As described above, the heat generating parts 3, 3 are arranged symmetrically on the left and right glazed glasses 2, 2, and the connection terminal part 7 is provided in the center of the board, and the corresponding 1st dot to nth dot By creating a thermal head with a structure in which dots are connected by individual electrodes E1, E2, . Compared to the conventional example in FIG.
We were able to reduce the area ratio by approximately 40%. Furthermore, by making the FPC to be connected to have a multilayer structure, it is possible to downsize and increase the density of the mounting section.

[0015]

[Effects of the Invention] According to the present invention, a small and high-density head is manufactured by providing a connection terminal section in the center of the thermal head substrate and connecting the corresponding left and right dots with one individual electrode.
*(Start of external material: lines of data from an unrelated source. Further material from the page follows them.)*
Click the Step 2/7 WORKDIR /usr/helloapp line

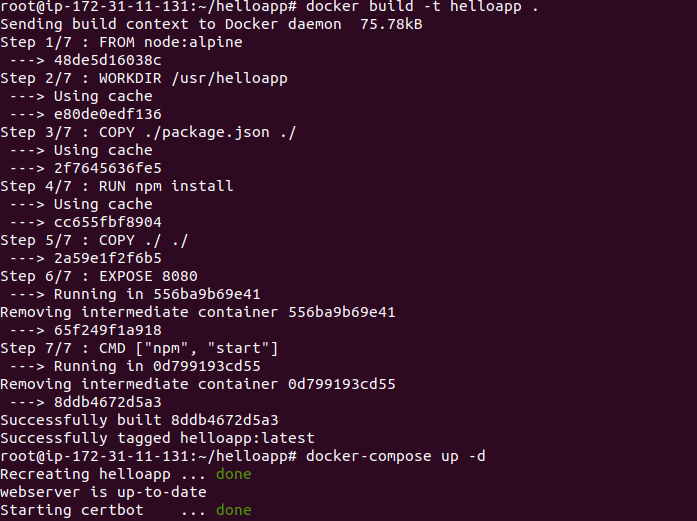[x=144, y=78]
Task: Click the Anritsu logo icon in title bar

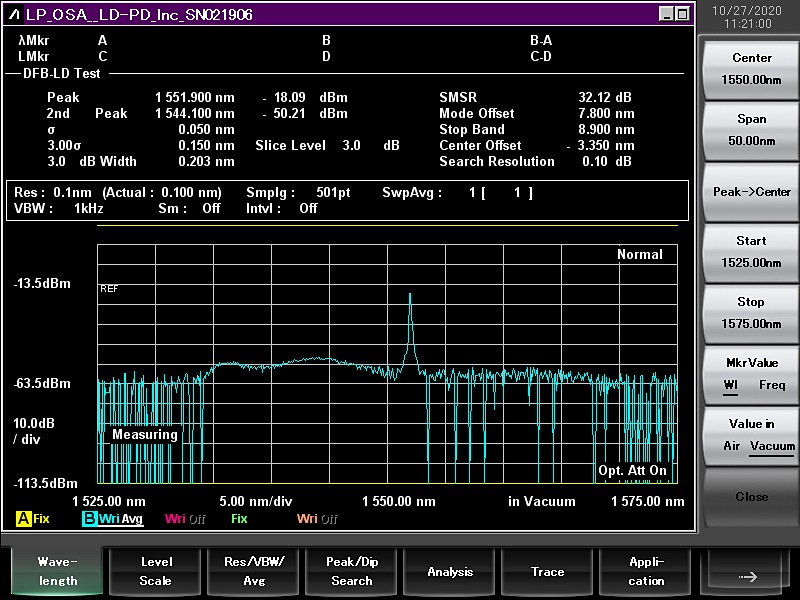Action: [15, 14]
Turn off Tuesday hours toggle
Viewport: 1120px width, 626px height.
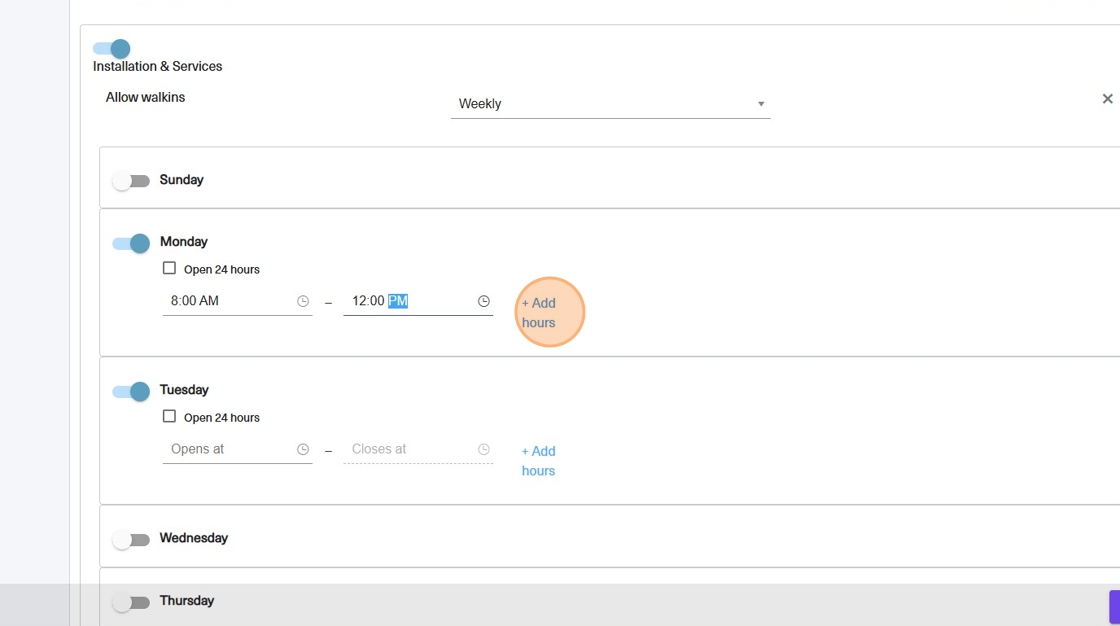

This makes it possible to perform mass production at a lower cost.

[Brief explanation of the drawing]

FIG. 1 is a plan view showing an embodiment of a serial type thermal head of the present invention.

FIG. 2 is a configuration diagram of an FPC used for mounting the serial type thermal head same as above.

[Figure 3] Cross-sectional view of the thermal head and FPC mounted (
FIG. 1 (■-■ cross-sectional view)

FIG. 4 is a top view of the head of the present invention during printing.

FIG. 5 is a plan view of a conventional serial type thermal head for bidirectional printing.

[Explanation of symbols]

1 Heat-resistant insulating substrate 2 Glazed glass 3 Heat-generating parts C1, C2 Common electrodes E1, E2,...En Individual electrodes 6 Protective film forming part 7 Connection terminal parts E1" to En" FPC top surface individual electrodes C1", C2"
FPC top common electrode 10 Through hole 11 FPC insulating resin layer 12 FPC overcoat resin layer 13 Heat sink

Claims (3)

[Claims] 1. A heat-resistant insulating substrate, glazed glass formed near both left and right end surfaces of this substrate, a heat generating section formed on this glazed glass, and a connecting terminal section provided at the center of the substrate. Serial type thermal head equipped with. 2. The serial type thermal head according to claim 1, wherein each dot of the heat generating portion formed on both the glazed glasses is connected to each other by individual electrodes corresponding to the left and right sides. 3. The serial type thermal head according to claim 1, wherein the flexible printing circuit used for connecting each terminal of the connection terminal section has a multilayer wiring structure.